Las garantías de inamovilidad laboral, remuneración suficiente, poder disciplinario y carrera judicial otorgan a una jueza o un juez seguridad, independencia y autonomía en su encargo, pero también lo vuelven altamente impermeable a la rendición -social y ciudadana- de cuentas.
En el Poder Legislativo, por ejemplo, a quienes integran ambas Cámaras del Congreso de la Unión se les somete a controles, fiscalizaciones y observaciones por parte de los otros Poderes y la ciudadanía. Además de contar con órganos propios de control interno, unidades de transparencia y un código de ética, pueden ser sujetos a juicio político o sentenciados a la pérdida del fuero, mediante la declaración de procedencia.
Aunque el control más efectivo es la llamada “prueba de las urnas”, una especie de ejercicio de rendición de cuentas de carácter vertical, a través del cual la ciudadanía puede revocar, de una elección a otra, el mandato concedido.
El Ejecutivo federal, a su vez, tiene controles y mecanismos de rendición de cuentas endógenos y exógenos. Con base en las reformas promovidas desde la Presidencia de la República durante los últimos cuatro años, ya no es posible pensar en el retorno o la restauración de esquemas regresivos y antidemocráticos.
Con el impulso de los principales promotores de la 4T, se ha hecho patente la necesidad de pasar de una democracia exclusivamente representativa o electoral, a una participativa y directa, consolidando así un andamiaje institucional de pesos y contrapesos, y fortaleciendo la participación ciudadana a través de mecanismos como el Plebiscito, el Referéndum, la Consulta Popular, la Iniciativa Ciudadana y la Revocación de Mandato.
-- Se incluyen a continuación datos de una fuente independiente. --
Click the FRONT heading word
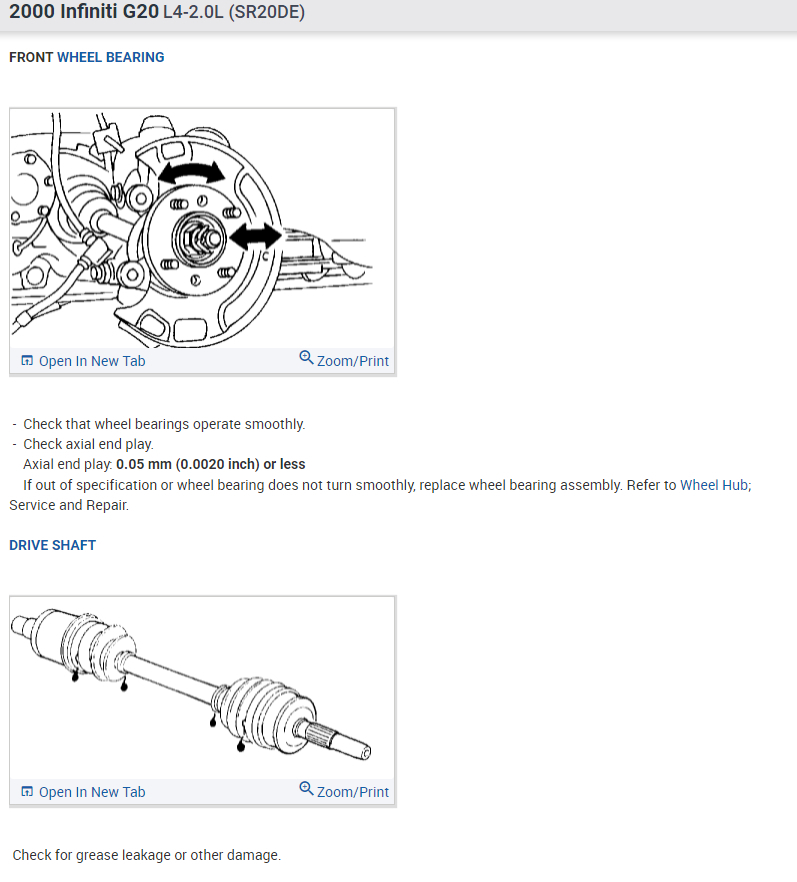Screen dimensions: 797x882 point(31,57)
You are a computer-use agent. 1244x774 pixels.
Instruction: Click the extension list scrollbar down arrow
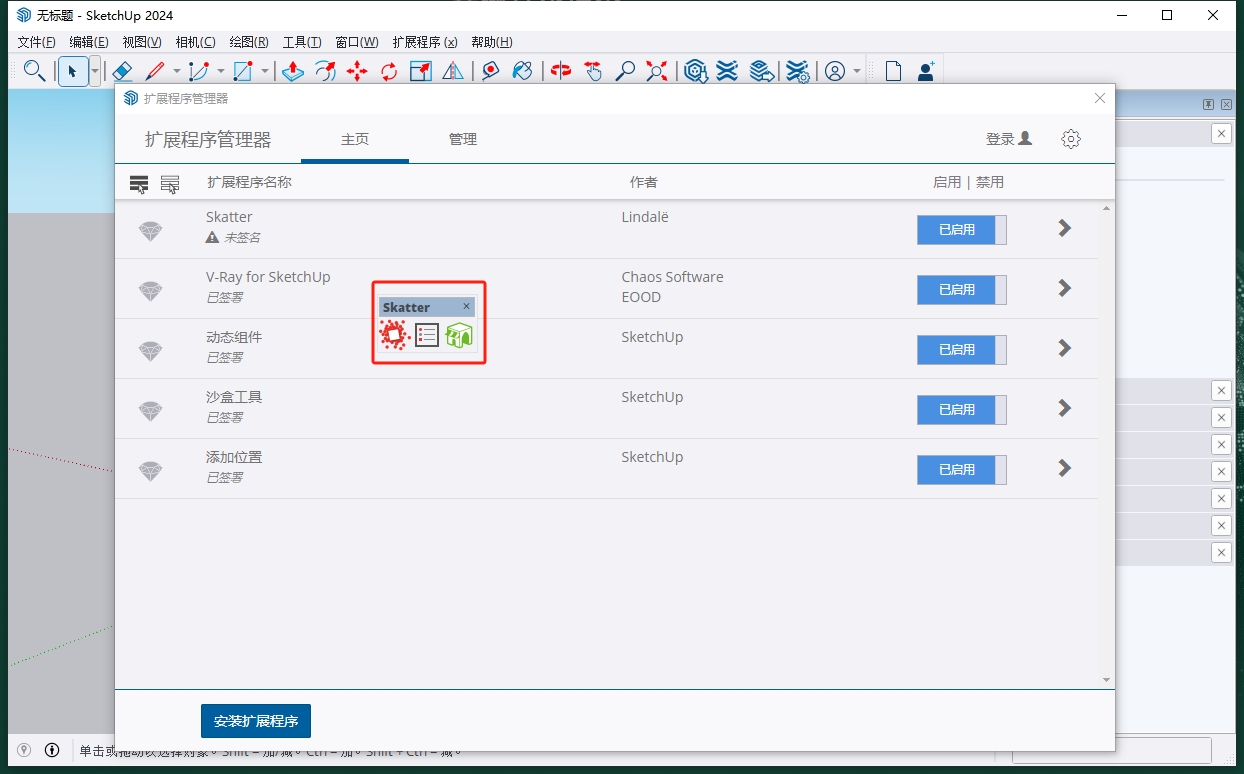click(1106, 680)
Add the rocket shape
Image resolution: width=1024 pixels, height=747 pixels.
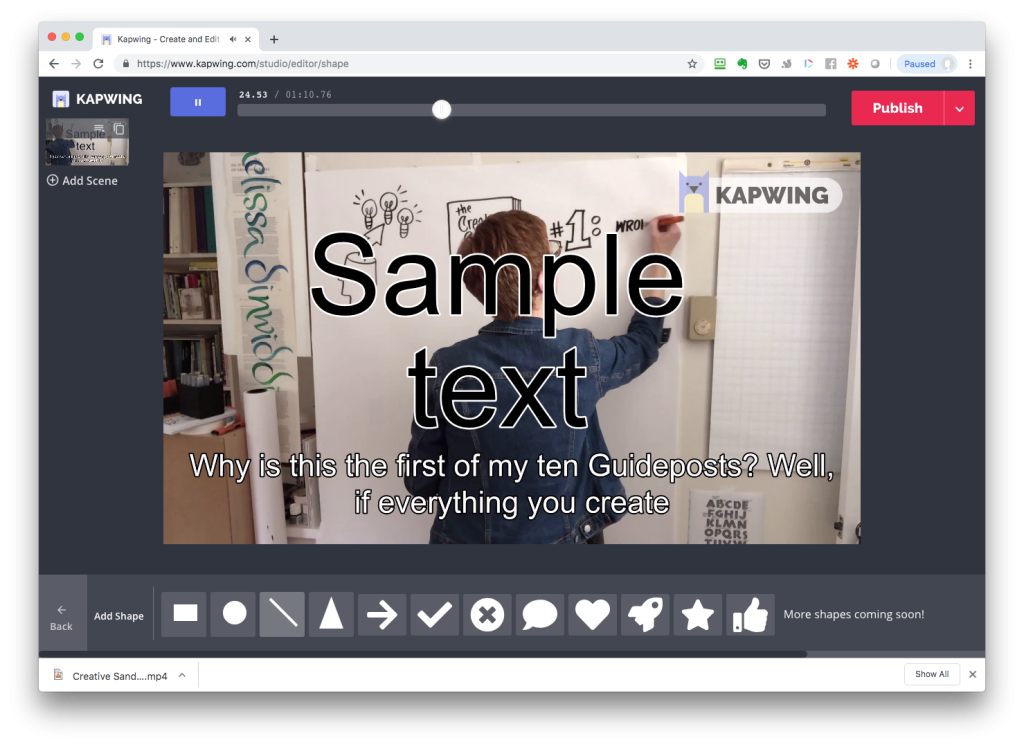[x=645, y=614]
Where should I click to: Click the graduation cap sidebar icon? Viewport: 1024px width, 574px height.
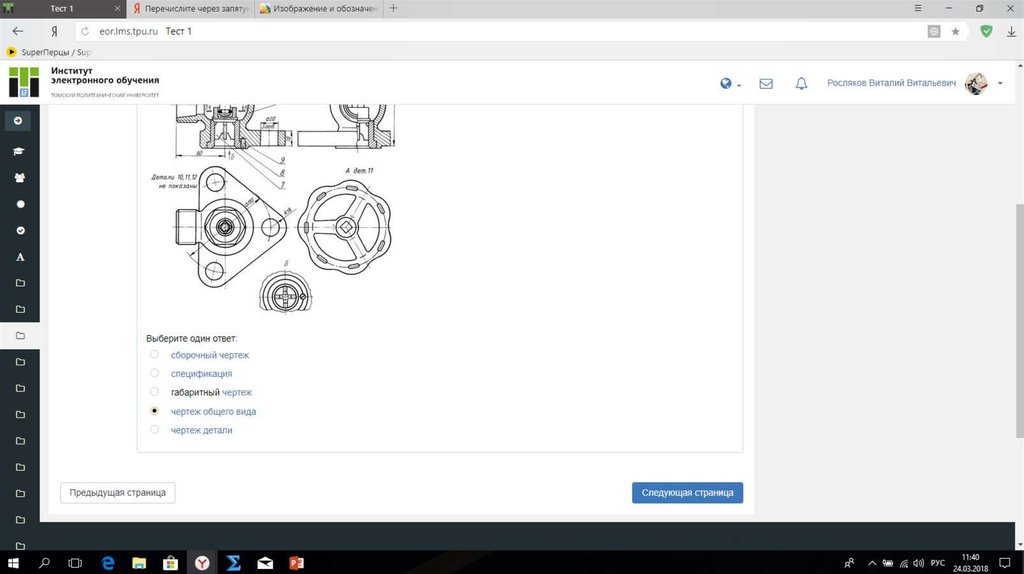(x=19, y=151)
Esto último, sumado a los controles convencionales a cargo de los otros Poderes, convirtió al Ejecutivo en la instancia más vigilada, fiscalizada y sometida al escrutinio público en la historia reciente, volviéndolo más fácilmente enjuiciable, ya que su titular es sujeto de juicio político y puede ser sometido a revocación de mandato.
Lo innovador de los sistemas democráticos contemporáneos estriba en dar la oportunidad a toda la ciudadanía de elegir la forma de gobierno que más les convenga, así como a sus representantes políticos.
Todo ello implica una mayor rendición de cuentas por parte de las personas servidoras públicas, así como transparencia absoluta y honradez cabal por parte de quienes detentan o aspiran a detentar el poder público.
En tal sentido, se debería considerar la sujeción del Poder Judicial a todos los medios de accountability vertical y horizontal (a decir de Guillermo O’Donnell) que, hasta ahora, parecen exclusivos de los otros dos Poderes. La efectividad, transparencia, honradez e imparcialidad de quienes se encargan de impartir la justicia es una tarea pendiente, que ya resulta impostergable.
Recordemos que la democracia plena no solo representa la voluntad popular expresada por una mayoría ciudadana libre, simple y directa, como lo vislumbrara Rousseau, sino que, además, constituye un diseño de pesos y contrapesos, como lo interpretara Montesquieu, quien se inspiró en la física de Newton para enunciar el advenimiento de sistemas políticos que han evolucionado con características bien definidas hasta las primeras décadas del presente siglo.